* WHAT IS BEING ASKED
For the material below, return exactly the lines starting at the line containing "Click the Pass" and ending at the line containing "Given: Open the second", both ends included, and no others.

* SUPPLIED RECORDS
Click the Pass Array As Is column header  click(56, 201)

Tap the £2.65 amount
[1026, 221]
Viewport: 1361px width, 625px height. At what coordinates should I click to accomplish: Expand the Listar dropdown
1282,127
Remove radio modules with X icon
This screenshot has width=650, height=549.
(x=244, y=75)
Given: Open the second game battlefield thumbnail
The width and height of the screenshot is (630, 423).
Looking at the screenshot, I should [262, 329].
==
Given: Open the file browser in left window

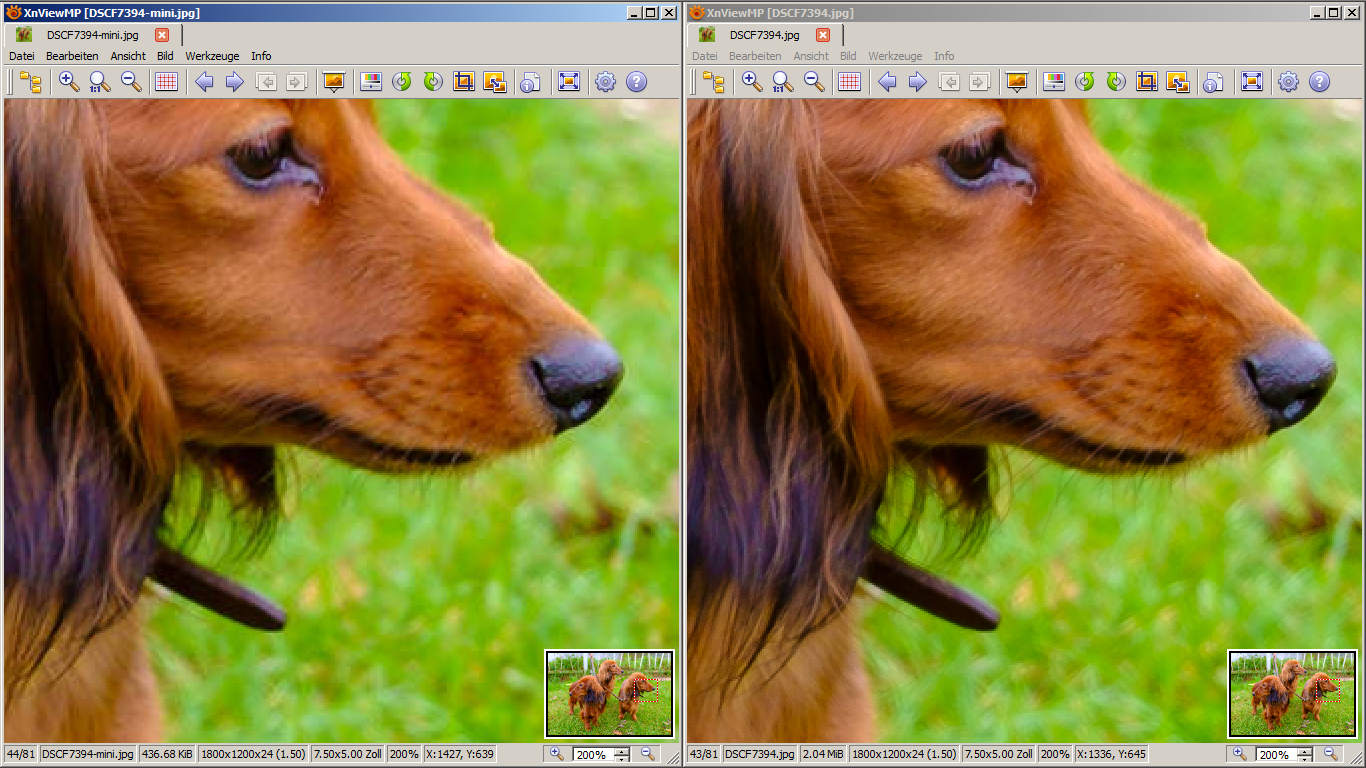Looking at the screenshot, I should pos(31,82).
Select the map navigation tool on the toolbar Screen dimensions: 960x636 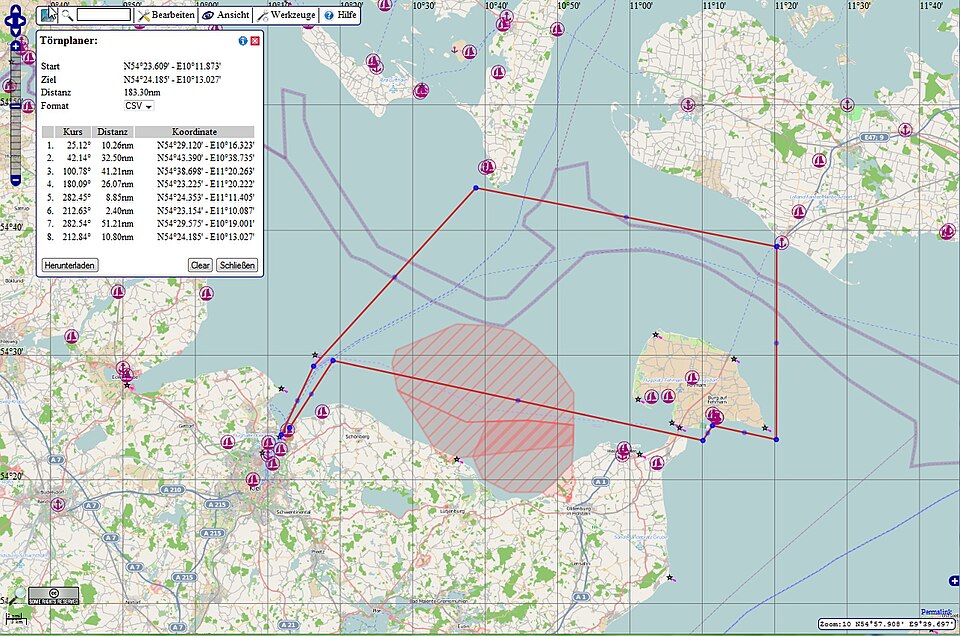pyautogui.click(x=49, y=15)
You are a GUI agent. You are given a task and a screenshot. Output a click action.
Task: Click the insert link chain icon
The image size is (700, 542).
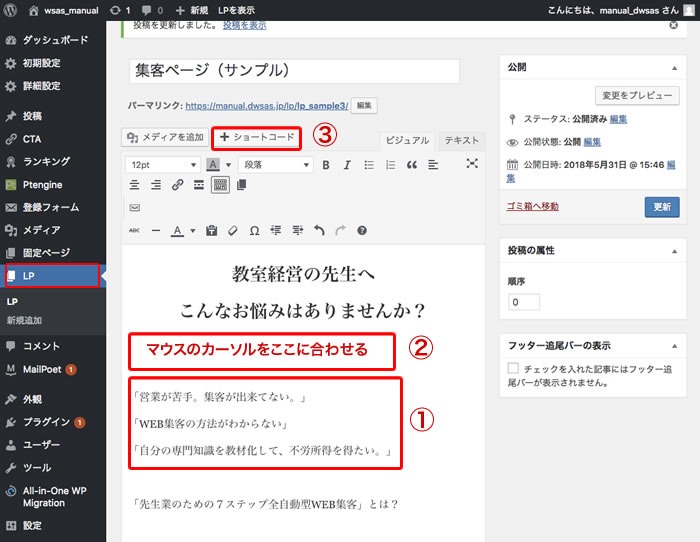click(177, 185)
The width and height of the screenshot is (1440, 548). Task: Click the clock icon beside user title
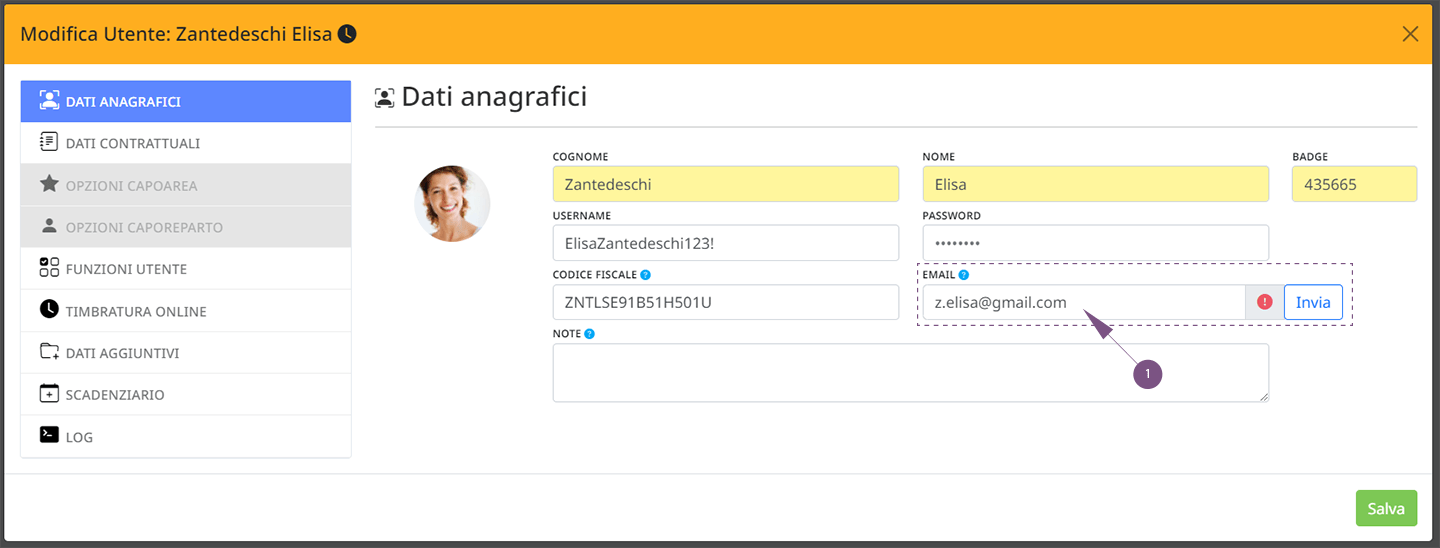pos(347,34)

* SOLUTION
Click the Pass Array As Is column header  click(56, 201)

Tap the £2.65 amount
[1026, 221]
Viewport: 1361px width, 625px height. At what coordinates should I click to accomplish: Expand the Listar dropdown
1282,127
Remove radio modules with X icon
This screenshot has width=650, height=549.
(x=244, y=75)
Given: Open the second game battlefield thumbnail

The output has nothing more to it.